Start of Quoted text
View on GitHub

PgOutput2Json.NET

.NET library for building PostgreSQL CDC solutions

PgOutput2Json library for .NET

Overview

The PgOutput2Json library for .NET xuses PostgreSQL logical replication to push changes, as JSON messages, from database tables to a .NET application, or a message broker, such as RabbitMq (implemented) or Redis (todo).

Possible use cases for this library:

All of the examples above could be implemented with low latency because the PgOutput2Json library will dispatch a change message immediately when a transaction is committed in PostgreSQL.

Background information

Logical replication is a means to stream messages generated by PostgreSQL logical decoding plugins to a client. pgoutput is the standard logical decoding output plug-in in PostgreSQL 10+. It is maintained by the PostgreSQL community and used by PostgreSQL itself for logical replication. This plug-in is always present so no additional libraries need to be installed.

The PgOutput2Json library converts pgoutput messages to JSON format which can then be used by any .NET application. One example of such an application is PgOutput2Json.RabbitMq library which forwards these JSON messages to the RabbitMQ server.

⚠️ PgOutput2Json is in the early stages of development, but it is usable for testing purposes.
⚠️ Npgsql is used for connecting to PostgreSQL. Replication support is new in Npgsql and is considered a bit experimental.

1. Quick Start

Configure postgresql.conf

First set the configuration options in postgresql.conf:

wal_level = logical

The other required settings have default values that are sufficient for a basic setup. PostgreSQL must be restarted after this change.

Create a user that will be used to start the replication

Login to PostgreSQL with privileges to create users, and execute:

CREATE USER pgoutput2json WITH
	PASSWORD '_your_password_here_'
	REPLICATION;

If you will be connecting to the PostgreSQL with this user, from a different machine (non-local connection), don’t forget to modify pg_hba.conf. If pg_hba.conf is modified, you have to SIGHUP the server for the changes to take effect, run pg_ctl reload, or execute SELECT pg_reload_conf().

Create publication

Connect to the database that holds the tables you want to track and create a publication that specifies the tables and actions for publishing:

CREATE PUBLICATION my_publication
    FOR TABLE my_table1, my_table2
    WITH (publish = 'insert, update, delete, truncate');

In the C# code examples below, we will assume the database name is my_database.
End of Quoted text
Start of Raw records
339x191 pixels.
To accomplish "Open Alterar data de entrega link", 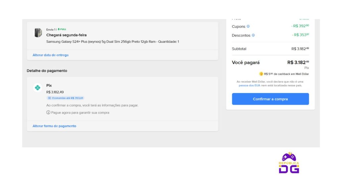I will tap(50, 55).
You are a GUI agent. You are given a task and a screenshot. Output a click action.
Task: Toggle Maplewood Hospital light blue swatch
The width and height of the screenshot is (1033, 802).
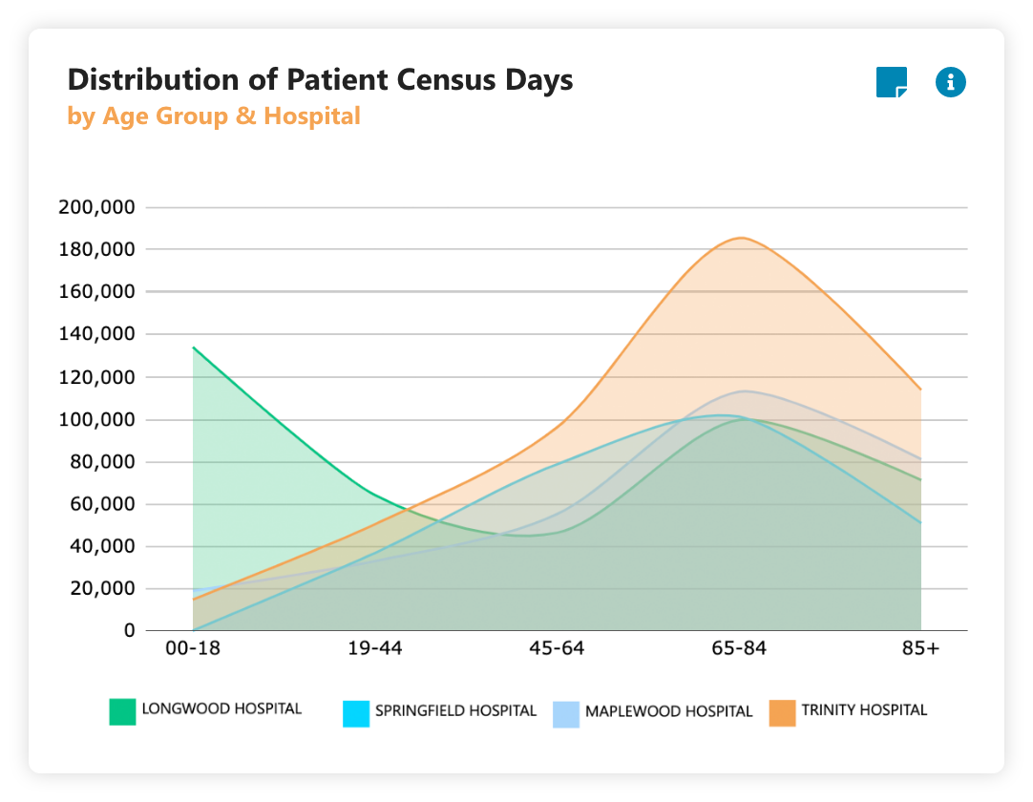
End of Raw records
- What you will do
Please carry on with the PgOutput2Json page from the point where it stops. The listing has no role in this.

- Expected answer
Create .NET Worker Service

Finally, create a .NET Worker Service and add the following package reference:

dotnet add package PgOutput2Json

Add using PgOutput2Json; to the Worker.cs, and use this code in the Worker class:

public class Worker : BackgroundService
{
    private readonly ILoggerFactory _loggerFactory;

    public Worker(ILoggerFactory loggerFactory)
    {
        _loggerFactory = loggerFactory;
    }

    protected override async Task ExecuteAsync(CancellationToken stoppingToken)
    {
        // This code assumes PostgreSQL is on localhost
        using var pgOutput2Json = PgOutput2JsonBuilder.Create()
            .WithLoggerFactory(_loggerFactory)
            .WithPgConnectionString("server=localhost;database=my_database;username=pgoutput2json;password=_your_password_here_")
            .WithPgPublications("my_publication")
	    .WithMessageHandler((json, table, key, partition) =>
            {
                Console.WriteLine($"{table}: {json}");
            })
            .Build();

        await pgOutput2Json.Start(stoppingToken);
    }
}

Run the code, and you should see table names and JSON messages being printed in the console every time you insert, update or delete a row from the tables you specified in the previous step.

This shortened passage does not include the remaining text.